Spanish regulators suspended subsidies to 279 solar-power installations, bringing to 1,561 the number of rooftop and open-field installations punished for not proving they followed rules for earning above-market prices.
The National Energy Commission announced the latest series of sanctions after completing checks on 86 percent of the 8,201 power stations suspected of not meeting regulatory requirements, the regulator said today in statement.
The owners of photovoltaic parks and rooftop systems failed to prove they were capable of producing power by the Sept. 30, 2008, deadline to be eligible for earning the highest consumer-subsidized rate. That tariff is 47.5 euro cents ($0.678) a kilowatt-hour, or about nine times today’s spot price paid to operators of fossil fuel power plants.
Spain’s government is trying to reduce aid for many of the nation’s renewable-energy plants as a way to lower electricity costs for businesses and homes and help the economy emerge from its worst slump in 60 years.

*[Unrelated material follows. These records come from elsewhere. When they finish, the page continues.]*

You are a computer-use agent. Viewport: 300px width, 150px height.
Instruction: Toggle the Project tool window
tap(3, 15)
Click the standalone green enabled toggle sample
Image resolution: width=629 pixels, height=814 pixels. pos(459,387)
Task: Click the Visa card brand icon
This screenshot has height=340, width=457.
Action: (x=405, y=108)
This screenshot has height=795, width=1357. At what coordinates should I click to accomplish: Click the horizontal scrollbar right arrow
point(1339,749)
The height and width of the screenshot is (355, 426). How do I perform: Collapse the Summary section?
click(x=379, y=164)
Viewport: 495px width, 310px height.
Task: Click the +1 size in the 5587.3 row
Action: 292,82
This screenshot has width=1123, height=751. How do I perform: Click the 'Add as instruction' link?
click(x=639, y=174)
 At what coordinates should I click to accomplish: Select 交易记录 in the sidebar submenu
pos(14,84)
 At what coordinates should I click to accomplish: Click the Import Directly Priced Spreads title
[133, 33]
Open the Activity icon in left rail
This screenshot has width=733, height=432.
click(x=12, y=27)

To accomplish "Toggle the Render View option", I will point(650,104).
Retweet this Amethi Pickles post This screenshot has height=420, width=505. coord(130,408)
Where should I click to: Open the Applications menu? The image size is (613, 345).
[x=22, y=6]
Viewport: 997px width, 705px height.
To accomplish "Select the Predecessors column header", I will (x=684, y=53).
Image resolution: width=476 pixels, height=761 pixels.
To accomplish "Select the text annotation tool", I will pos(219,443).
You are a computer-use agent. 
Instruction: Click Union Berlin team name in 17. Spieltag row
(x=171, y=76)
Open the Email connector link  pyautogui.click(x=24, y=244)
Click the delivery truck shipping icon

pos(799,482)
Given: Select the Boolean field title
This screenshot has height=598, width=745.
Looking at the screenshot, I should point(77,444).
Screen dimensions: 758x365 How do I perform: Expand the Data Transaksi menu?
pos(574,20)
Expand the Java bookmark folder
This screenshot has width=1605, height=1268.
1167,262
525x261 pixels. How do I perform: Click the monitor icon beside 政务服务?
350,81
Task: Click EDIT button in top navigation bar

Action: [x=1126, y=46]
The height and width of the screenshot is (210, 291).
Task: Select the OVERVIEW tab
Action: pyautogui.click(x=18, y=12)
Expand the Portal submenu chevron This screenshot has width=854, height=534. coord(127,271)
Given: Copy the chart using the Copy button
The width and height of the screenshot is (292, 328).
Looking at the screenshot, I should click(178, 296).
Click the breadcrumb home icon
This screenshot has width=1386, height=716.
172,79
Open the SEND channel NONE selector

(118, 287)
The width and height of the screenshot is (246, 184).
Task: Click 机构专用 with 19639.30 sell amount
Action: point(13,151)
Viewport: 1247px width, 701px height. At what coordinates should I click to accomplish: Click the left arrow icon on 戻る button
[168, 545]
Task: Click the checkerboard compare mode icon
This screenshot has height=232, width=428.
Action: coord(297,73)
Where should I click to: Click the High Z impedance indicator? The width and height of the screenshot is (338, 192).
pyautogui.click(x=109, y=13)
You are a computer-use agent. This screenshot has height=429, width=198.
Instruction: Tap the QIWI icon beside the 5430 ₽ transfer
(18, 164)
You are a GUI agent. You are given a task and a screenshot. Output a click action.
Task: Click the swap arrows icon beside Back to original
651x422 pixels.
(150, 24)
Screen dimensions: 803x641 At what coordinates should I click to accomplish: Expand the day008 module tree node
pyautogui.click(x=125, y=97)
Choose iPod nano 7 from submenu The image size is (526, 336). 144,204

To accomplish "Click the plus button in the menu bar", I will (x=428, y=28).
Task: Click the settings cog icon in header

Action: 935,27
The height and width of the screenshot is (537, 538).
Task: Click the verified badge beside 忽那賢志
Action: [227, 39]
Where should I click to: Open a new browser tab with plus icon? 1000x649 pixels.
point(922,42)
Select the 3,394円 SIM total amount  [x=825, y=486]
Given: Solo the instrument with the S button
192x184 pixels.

Armed with a law passed in 2010, the energy regulator this year requested more proof from 9,041 operators of solar plants and rooftop gear that they had completed all construction and permitting by the September 2008 deadline. Spanish news reports had suggested hundreds of entrepreneurs were illegally earning the top subsidized rate, which was lowered after 2008.
Some 840 operators agreed not to challenge the regulator and accept a lower subsidized price of 32.6 cents a kilowatt-hour for the power they produced, in a form of amnesty agreement that avoided them losing their entire subsidy payment.
The 1,561 installations to be penalized generate about 5.5 percent of the country’s photovoltaic power.
The suspensions handed out so far are “precautionary” until final judgments are made, the commission said.